Video on this Gist: https://www.youtube.com/watch?v=zvpLDuRY4ss&feature=c4-overview&list=UUj8_147vA3FQ1quI_CjciIQ
#Initialize a bare repo on the webserver. This would preferably be outside of your public website dir but if you are on a shared host you may not have that option. I like to make a folder just outside of the live folder called git. So for me it would look like this…
$ cd /var/www
$ mkdir git && cd git
$ git init –-bare
#Now you need to create a post-receive hook that will check out the latest tree from the Git repo you just setup into the /var/www/html folder where you want your website to be. You can make this whatever folder you want your code to end up in.

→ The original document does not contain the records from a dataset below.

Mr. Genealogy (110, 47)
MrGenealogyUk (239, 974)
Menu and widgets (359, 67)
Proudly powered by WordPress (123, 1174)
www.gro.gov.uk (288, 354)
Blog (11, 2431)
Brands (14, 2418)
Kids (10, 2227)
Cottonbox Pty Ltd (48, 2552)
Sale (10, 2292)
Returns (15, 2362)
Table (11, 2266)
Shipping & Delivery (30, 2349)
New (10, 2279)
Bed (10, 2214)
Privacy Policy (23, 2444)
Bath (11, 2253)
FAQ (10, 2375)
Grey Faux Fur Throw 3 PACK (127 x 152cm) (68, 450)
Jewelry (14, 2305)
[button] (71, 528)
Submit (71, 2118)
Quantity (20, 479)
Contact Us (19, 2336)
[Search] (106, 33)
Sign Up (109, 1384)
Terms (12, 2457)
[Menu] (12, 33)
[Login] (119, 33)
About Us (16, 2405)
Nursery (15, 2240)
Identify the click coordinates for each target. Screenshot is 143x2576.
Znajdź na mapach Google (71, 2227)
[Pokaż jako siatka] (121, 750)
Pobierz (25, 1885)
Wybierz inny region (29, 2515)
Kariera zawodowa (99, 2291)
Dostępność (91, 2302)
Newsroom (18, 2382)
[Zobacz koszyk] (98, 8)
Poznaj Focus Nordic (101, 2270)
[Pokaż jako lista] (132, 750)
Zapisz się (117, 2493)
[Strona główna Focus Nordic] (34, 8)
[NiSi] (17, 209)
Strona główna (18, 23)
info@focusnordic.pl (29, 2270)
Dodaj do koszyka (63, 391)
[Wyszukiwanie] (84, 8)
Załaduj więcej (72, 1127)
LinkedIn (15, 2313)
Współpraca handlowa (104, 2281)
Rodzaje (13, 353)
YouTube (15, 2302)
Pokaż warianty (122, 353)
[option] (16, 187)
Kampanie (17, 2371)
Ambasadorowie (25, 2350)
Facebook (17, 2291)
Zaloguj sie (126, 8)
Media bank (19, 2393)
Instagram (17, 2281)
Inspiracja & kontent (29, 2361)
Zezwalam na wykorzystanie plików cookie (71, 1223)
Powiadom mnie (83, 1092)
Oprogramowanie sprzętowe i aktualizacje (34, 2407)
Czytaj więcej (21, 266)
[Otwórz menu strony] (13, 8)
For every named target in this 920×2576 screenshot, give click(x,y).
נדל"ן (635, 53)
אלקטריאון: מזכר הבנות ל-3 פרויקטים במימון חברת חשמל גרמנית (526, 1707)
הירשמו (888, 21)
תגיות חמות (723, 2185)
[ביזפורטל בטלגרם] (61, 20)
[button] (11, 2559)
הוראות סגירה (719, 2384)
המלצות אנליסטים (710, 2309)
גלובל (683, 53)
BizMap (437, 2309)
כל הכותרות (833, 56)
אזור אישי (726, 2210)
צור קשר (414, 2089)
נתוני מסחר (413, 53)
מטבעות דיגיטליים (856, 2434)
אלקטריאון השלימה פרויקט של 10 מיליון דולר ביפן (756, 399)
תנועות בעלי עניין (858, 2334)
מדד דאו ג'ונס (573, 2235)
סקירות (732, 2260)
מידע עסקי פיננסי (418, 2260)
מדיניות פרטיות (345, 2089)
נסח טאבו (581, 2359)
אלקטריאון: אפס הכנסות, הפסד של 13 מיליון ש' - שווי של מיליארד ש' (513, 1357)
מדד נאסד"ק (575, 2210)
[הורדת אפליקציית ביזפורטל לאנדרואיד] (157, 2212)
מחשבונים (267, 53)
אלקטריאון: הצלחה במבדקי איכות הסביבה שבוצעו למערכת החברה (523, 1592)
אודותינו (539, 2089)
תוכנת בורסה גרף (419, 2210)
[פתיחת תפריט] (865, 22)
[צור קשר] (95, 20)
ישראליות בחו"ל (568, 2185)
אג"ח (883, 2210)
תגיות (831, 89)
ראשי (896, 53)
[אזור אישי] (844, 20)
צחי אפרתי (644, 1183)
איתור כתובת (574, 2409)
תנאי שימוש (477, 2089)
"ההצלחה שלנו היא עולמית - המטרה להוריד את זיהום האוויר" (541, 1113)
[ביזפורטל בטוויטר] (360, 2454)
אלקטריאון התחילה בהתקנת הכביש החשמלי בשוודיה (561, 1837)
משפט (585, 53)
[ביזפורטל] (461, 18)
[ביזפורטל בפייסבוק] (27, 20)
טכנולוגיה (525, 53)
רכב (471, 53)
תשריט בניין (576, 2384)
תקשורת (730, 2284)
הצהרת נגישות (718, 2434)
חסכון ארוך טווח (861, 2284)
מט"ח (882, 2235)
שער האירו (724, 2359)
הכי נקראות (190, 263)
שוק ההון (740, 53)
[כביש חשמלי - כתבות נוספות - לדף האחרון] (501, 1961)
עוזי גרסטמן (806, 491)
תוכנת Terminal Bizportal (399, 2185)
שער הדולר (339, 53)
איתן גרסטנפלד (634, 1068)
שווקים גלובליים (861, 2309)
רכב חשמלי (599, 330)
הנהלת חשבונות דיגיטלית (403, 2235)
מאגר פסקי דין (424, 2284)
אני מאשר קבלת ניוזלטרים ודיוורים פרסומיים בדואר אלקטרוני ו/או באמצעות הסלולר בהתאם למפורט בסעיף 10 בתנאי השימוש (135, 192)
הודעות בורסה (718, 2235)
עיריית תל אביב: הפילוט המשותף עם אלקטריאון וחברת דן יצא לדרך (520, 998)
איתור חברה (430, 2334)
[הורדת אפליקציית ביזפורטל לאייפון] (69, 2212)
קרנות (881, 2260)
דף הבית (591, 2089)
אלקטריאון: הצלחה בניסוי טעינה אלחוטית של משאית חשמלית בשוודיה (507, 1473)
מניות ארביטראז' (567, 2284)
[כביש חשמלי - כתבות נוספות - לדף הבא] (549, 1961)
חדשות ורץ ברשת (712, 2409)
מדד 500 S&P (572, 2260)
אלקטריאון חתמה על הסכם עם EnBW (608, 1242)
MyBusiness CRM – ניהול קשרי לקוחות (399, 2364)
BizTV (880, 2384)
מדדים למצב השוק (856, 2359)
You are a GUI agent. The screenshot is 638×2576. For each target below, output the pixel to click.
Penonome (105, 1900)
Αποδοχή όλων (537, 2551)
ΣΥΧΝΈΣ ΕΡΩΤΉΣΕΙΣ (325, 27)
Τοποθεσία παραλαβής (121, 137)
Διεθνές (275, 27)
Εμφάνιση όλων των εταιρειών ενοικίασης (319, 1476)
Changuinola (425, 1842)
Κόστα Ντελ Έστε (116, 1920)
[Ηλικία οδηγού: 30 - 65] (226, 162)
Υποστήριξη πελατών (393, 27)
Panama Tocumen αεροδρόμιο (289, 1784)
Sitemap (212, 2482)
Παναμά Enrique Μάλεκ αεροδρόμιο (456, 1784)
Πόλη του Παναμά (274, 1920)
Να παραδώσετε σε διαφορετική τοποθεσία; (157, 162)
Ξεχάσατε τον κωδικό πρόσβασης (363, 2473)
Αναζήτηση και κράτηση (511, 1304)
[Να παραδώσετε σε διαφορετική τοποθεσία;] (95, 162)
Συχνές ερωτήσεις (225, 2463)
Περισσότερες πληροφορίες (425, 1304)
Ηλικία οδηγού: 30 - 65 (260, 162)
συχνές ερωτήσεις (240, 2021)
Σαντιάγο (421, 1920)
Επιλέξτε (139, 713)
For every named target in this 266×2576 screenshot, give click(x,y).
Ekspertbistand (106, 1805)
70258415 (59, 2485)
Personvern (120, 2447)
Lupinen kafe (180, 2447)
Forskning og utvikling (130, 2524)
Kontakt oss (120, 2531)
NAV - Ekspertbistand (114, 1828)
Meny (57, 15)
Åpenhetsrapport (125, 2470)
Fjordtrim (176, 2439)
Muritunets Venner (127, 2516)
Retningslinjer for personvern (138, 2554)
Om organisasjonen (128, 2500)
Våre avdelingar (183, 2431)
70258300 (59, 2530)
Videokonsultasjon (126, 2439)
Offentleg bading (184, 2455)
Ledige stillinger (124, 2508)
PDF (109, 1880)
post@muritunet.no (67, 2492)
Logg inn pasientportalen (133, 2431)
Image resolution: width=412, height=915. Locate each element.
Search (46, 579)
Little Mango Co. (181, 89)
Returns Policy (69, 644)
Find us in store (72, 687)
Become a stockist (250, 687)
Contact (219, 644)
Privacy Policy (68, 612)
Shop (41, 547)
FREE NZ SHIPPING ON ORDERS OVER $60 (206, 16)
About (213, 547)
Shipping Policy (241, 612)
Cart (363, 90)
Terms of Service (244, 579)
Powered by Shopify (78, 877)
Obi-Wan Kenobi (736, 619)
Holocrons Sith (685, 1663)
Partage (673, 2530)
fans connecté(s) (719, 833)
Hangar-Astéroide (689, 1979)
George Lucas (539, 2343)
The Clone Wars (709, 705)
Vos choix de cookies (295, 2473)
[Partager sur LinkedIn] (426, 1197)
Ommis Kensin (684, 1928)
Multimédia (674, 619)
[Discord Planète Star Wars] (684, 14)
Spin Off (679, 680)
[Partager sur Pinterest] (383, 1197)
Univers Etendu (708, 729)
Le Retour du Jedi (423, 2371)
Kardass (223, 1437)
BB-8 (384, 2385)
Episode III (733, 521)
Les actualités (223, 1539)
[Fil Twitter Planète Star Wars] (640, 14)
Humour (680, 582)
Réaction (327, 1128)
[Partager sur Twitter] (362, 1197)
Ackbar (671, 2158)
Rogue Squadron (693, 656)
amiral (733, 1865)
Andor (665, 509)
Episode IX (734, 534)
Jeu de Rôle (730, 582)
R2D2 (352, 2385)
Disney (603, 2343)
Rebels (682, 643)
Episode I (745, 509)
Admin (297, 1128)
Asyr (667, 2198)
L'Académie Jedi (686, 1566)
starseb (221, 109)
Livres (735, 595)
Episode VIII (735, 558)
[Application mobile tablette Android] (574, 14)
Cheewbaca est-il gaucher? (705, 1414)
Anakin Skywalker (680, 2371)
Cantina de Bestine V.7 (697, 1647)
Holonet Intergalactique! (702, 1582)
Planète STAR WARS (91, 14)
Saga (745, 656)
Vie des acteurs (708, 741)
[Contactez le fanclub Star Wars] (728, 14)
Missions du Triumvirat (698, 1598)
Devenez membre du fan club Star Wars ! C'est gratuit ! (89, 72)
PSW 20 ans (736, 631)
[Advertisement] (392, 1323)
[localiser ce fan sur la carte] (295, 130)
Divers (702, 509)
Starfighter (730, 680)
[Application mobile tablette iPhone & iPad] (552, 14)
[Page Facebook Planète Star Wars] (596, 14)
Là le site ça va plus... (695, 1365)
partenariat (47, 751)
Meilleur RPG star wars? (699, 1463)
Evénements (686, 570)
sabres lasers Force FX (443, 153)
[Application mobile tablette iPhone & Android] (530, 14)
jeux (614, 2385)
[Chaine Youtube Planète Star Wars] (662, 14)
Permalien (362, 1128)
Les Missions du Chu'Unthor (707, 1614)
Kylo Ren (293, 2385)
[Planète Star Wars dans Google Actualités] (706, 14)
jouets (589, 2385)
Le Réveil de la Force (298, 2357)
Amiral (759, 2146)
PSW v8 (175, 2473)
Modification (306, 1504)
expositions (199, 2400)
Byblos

#This will create a file called post-receive in the hooks dir of the git repo.
$ cat > hooks/post-receive
#Paste this in and remember to change the GIT_WORK_TREE=/var/www/html to whatever dir you want your code in.
#!/bin/sh
GIT_WORK_TREE=/var/www/html git checkout -f
$ chmod +x hooks/post-receive
#On your workstation you will now need to add your server as a remote.
#in your local repo run…
$ git remote add liveServer username@example.com:/var/www/git
$ git push liveServer +master:refs/heads/master
#After you type the password for the user the repo on the server will contain a copy of your files and the head pointer of the repo on the server will point to the same commit as your local repo.
#In the future when you are ready to push changes to the web server just type…
$ git push liveServer
#The .git/config file on your workstation is where the settings for the remote are kept, so if you need to make any changes to the connection you can do it there.
#You can also setup an SSL key so that you don’t have to type your password when you push to the repo on the server.
#keep in mind that all we have done is setup a remote repo on a server, so you could go through this same setup but not checkout the files (code). This would let you use this like your personal Git repo for collaboration (like GitHub).